First: What you are describing is not misogyny. The problem with using a ten-pound word to describe a five-ounce problem is that people tend to get very defensive. It's like a woman crying "Rape!" when a man brushes against her rear end, or an employee claiming a hostile work environment because he got brusque negative feedback on a project he screwed up. The bishop is not likely to feel sympathetic when he is being accused of misogyny, either directly or by implication, just because things are not completely equitable.

And things are not completely equitable. What you may not realize is how that inequity is so often in your (female) favor. I could easily come up with half a dozen examples about how the Church treats women better than men. Does this mean the Church likes women better? I don't think it does. Rather, as NT has pointed out, it means that women and men (and girls and boys) are different. They have different needs, they react differently, and often they need different motivations.

I will add my voice to NT's about the general idea that "girls start out easy and get hard, boys start out hard and get easy". In my own experience, my daughter was much less aggressive (or adventuresome, or active, or whatever adjective you want to use) than her brothers at every age in childhood. Sure, she was a little bit of a crybaby, and when confronted with a problem tended to wait for help rather than do something or go onto something else. But we were not constantly peeling her off the furniture or telling her not to throw stuff or whatever. The following is funny, but is actually surprisingly true:

The weapons basket really nails it.

But at about age 13, life changed. The boys? Yeah, they had some issues, no doubt. Some real mountains to climb. It was hard. My daughter? Non-stop drama, from morning until night. Sometimes well into the night, until the next morning. Her life was ruined. Tears, sobbing, unfriendliness, wanting to leave home. Bizarre. In comparison, my boys' adolescent experiences were a walk in the park. I bet we spent as much time and energy on our daughter's teen life traumas as we did for all our sons combined.

Girls need girl things. Boys need boy things. And for the past couple of generations, the Church has tried to train up young men in conjunction with the Scouting program, which cost a lot of money. What parent in the Church could possibly object? Brother and Sister Tevye's family of five daughters, you say? Not likely. Whom do you suppose those girls are going to marry when they grow up? They will likely marry the grown-up version of the boys who went on Scouting trips. If Scouting has done its job, everyone is much better off. If Brother and Sister Tevye are wise, they will realize this, and will fully support the disparity in spending. Because the boys need it more than the girls. Worry not; the girls will, in many ways, spend the rest of their lives enjoying the fruits of their husbands' teenage experiences and the growth those young men experienced.

Such inequities do not always come from the differences in need, of course. And those disparities don't always originate with the swinish male chauvinists in the bishopric, either. For example, my daughter is naturally sort of a girly girl. But being the lone sister with a bunch of brothers, she has inexorably been a bit of a tomboy, because what other choice did she have?
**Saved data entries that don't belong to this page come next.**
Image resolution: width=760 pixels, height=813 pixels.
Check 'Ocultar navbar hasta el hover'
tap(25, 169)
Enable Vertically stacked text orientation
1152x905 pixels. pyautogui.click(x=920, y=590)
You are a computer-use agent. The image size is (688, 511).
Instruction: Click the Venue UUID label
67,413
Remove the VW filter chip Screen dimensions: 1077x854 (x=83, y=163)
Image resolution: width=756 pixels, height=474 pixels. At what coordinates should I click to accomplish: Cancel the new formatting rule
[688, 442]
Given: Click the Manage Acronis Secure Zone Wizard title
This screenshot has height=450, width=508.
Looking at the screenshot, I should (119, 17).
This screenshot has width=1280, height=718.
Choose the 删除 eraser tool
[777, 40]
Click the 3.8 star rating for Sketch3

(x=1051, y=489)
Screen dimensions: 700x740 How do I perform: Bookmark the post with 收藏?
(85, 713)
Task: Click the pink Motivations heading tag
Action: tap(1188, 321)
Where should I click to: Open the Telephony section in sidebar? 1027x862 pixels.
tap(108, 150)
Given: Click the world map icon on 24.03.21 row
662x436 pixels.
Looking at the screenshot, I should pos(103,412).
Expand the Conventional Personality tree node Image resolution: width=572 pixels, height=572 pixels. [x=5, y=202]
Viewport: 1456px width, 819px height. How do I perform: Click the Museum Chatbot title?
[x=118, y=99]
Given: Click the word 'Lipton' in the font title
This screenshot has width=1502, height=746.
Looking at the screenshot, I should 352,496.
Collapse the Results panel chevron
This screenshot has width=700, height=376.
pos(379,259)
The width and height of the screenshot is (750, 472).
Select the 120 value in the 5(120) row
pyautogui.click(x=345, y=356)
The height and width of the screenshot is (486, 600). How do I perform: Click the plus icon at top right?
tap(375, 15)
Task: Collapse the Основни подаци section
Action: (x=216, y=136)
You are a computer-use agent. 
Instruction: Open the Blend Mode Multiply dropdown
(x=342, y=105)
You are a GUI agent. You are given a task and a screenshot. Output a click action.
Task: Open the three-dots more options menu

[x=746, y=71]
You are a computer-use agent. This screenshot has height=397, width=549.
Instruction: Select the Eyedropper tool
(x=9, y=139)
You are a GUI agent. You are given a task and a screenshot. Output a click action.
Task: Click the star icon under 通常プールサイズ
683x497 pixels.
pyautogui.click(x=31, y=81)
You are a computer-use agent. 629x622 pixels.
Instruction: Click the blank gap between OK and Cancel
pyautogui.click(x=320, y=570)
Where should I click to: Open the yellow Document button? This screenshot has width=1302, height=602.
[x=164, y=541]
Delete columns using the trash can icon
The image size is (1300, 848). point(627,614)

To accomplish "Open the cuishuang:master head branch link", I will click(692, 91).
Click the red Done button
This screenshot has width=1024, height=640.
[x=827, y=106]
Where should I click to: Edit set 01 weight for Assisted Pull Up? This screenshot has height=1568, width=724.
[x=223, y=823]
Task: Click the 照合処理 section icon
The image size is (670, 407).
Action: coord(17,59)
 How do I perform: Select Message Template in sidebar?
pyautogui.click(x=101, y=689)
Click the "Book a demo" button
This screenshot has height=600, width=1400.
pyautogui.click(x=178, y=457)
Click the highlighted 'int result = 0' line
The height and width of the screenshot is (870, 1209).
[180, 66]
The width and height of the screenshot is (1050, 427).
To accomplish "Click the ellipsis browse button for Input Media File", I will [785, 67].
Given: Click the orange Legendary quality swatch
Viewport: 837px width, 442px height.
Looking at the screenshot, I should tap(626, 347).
She saw her brothers go on campouts all the time, so when she became the Laurels president, she decided that the girls would go on a campout, too, at nearby Church-owned Ensign Ranch. But they didn't go. Why not? Was it the mean old misogynistic bishopric that shot her down? No, actually, it was her YW leader -- a lovely young mother who had a good heart and sincerely wanted to help the girls. This leader balked at the suggestion, then finally came up with the compromise that they could camp overnight -- in the YW presidency first counselor's suburban back yard.

Um...no.

There are expectations all around. One of the YW president's expectations was that she would never have to go hiking or camping with the girls. Because who does that? It was simply way outside her comfort zone. You can call this "institutional misogyny" if you want, but if you do, you will be widely missing the mark.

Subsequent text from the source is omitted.